The need to show growth meant getting into newer plays since this resulted in the growth needed to justify the valuation being offered. That valuation was inflated and while the company managed to go public at a USD 75 Billion valuation, it crashed from there pretty quickly.
Throughout 2019, the share price did not recover. Despite the bull run over the past couple of months, the company continues to trade 22% down.
The management of the company is in the unenviable position of showing Wall Street that the company can actually turn a profit.
While being backed by VC funding, the company could afford to take on battles in multiple markets and industries, public money is not as forgiving. This has caused them to look at the possibility of getting rid of certain businesses in certain markets where the company continues to haemorrhage money.
Swiggy launch in August 2014 and Zomato followed them quickly into the business in May 2015. Uber Eats was a relatively late entrant in May 2017. While a lot of money was spent at the time of launch, the business never grew quickly enough to compete with the other two.
With consumer startups, there is a winner takes all dynamic and there is almost no point in being third in the market.
Uber Eats had been looking to sell off its India business for a while.

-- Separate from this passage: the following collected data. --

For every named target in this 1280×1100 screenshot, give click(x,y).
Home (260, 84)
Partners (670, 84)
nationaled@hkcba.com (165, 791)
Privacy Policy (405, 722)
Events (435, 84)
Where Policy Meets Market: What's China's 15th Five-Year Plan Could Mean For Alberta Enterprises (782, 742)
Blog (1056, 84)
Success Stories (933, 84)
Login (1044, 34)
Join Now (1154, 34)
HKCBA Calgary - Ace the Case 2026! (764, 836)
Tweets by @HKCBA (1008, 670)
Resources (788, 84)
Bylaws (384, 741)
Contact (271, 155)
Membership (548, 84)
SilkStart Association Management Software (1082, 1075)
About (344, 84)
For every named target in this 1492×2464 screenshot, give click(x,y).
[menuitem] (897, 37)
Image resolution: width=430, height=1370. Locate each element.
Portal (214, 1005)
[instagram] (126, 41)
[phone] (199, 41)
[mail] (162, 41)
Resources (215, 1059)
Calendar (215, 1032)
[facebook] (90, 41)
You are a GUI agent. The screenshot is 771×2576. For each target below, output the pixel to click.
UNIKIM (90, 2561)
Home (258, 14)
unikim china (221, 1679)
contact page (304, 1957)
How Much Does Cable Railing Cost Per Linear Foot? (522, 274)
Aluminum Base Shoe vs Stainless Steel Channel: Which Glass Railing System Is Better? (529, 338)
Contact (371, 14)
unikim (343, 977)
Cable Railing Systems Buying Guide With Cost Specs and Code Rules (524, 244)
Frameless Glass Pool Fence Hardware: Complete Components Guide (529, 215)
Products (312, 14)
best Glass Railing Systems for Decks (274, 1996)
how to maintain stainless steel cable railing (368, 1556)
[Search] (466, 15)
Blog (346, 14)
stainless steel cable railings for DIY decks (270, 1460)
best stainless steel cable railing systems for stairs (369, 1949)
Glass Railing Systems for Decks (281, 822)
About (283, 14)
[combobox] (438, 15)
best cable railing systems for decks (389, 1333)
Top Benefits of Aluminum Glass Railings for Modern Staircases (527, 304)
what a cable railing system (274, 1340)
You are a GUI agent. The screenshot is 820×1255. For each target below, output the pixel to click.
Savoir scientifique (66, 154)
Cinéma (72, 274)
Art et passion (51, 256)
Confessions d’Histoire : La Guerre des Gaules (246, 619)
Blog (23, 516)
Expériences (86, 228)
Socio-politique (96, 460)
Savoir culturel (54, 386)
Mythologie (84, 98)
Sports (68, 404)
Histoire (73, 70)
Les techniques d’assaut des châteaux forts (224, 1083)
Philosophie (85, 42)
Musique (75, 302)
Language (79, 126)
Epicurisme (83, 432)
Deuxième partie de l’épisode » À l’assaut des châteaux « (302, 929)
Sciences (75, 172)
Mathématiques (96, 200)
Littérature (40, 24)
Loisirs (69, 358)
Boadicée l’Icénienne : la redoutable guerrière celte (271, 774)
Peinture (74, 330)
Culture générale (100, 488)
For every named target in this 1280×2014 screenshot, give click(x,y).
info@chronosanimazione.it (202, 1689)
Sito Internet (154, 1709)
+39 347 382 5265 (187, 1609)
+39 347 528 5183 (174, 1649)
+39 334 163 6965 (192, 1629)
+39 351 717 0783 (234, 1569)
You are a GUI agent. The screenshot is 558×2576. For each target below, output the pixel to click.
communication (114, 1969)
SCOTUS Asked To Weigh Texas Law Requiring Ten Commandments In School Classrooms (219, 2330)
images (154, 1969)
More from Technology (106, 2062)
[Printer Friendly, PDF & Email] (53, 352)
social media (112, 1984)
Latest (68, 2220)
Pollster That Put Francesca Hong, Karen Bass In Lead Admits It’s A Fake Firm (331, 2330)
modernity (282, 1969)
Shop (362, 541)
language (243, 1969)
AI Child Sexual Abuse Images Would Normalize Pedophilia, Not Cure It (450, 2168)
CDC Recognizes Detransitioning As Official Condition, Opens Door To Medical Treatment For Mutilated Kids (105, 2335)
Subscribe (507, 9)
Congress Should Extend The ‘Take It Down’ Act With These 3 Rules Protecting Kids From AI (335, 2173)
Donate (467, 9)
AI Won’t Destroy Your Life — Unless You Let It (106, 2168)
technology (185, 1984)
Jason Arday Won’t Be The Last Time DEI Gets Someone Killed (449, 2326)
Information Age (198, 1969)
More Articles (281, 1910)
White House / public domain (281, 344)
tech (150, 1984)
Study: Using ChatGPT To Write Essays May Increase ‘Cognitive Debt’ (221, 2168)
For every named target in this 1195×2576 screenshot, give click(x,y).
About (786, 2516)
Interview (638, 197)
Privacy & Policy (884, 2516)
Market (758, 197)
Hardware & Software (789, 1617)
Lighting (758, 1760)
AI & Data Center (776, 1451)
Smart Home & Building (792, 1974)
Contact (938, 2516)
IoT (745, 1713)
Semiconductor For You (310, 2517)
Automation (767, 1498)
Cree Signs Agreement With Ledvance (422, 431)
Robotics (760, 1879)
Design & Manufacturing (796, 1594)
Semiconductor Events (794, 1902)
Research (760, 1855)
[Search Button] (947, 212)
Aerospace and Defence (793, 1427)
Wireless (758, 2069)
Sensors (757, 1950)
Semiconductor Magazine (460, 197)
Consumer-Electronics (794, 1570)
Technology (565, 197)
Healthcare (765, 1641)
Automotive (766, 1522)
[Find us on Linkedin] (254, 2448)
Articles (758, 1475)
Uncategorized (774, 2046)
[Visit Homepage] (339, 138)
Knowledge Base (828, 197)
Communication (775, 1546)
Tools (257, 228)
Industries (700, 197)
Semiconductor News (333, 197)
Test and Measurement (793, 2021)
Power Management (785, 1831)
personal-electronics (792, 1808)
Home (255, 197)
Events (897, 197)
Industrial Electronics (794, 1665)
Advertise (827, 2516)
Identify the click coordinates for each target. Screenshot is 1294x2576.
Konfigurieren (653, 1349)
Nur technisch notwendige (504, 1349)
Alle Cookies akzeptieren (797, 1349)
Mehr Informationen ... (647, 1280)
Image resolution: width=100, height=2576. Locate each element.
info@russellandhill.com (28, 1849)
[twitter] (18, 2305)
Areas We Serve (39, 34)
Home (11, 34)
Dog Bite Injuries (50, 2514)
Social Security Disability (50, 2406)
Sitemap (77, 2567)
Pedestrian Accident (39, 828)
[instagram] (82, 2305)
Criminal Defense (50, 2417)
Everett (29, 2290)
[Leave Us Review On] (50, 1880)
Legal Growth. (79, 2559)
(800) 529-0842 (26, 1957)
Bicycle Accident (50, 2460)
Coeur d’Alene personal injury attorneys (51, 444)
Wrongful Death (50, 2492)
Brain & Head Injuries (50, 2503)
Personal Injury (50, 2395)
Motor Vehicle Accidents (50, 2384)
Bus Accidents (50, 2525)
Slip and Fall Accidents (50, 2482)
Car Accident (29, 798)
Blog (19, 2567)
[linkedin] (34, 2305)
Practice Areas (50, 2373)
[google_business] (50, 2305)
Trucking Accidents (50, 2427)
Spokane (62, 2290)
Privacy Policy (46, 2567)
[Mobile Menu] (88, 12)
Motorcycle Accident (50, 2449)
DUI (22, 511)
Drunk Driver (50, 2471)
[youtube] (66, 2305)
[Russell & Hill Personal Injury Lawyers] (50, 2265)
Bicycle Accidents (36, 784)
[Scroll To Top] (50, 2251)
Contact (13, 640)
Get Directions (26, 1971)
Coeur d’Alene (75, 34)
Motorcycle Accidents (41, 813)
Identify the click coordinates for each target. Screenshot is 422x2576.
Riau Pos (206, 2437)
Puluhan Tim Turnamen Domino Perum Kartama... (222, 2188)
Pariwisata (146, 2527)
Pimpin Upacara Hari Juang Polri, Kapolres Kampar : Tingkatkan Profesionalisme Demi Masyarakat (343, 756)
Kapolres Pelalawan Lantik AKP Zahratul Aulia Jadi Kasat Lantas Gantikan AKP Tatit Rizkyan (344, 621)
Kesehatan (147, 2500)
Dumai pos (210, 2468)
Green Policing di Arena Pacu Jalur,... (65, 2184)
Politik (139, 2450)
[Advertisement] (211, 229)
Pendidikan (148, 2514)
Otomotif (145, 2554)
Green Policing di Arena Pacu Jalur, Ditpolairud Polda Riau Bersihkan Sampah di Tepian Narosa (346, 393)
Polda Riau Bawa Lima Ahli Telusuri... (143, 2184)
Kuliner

The deal got consummated on 20 Jan 2020 and they did not wait one extra day to transition out.
For Uber Eats this ends one more skirmish that had been draining money from their coffers. I am sure they could not be happier. I wonder what Zomato got? How many users of Uber Eats would not have had a Zomato account? I have been a Zomato Gold Member and even I was given the 3-month Gold free.
For Uber, this was the best outcome. It was inevitable and it had to be done. It is also perhaps a first in which Indian startups have been able to take on an international competitor and stave them off. This, I think is the bigger takeaway from this news for me.
For restaurant owners, it could not be worse. The market is an out and out duopoly now and while restaurant owners have been fighting with Swiggy and Zomato, the truth is that they cannot live without them. For many of the smaller outlets, delivery makes up a considerable portion of their revenue (a friend of mine who runs a restaurant told me he gets 45% of his topline through delivery). How will the dynamics of change for restaurants? Would Swiggy and Zomato now have additional leverage?
Also, it remains to be seen how the taxi wars play out between Uber and Ola. Would an Indian startup prevail again? Would both of them manage to find a place in the market and co-exist?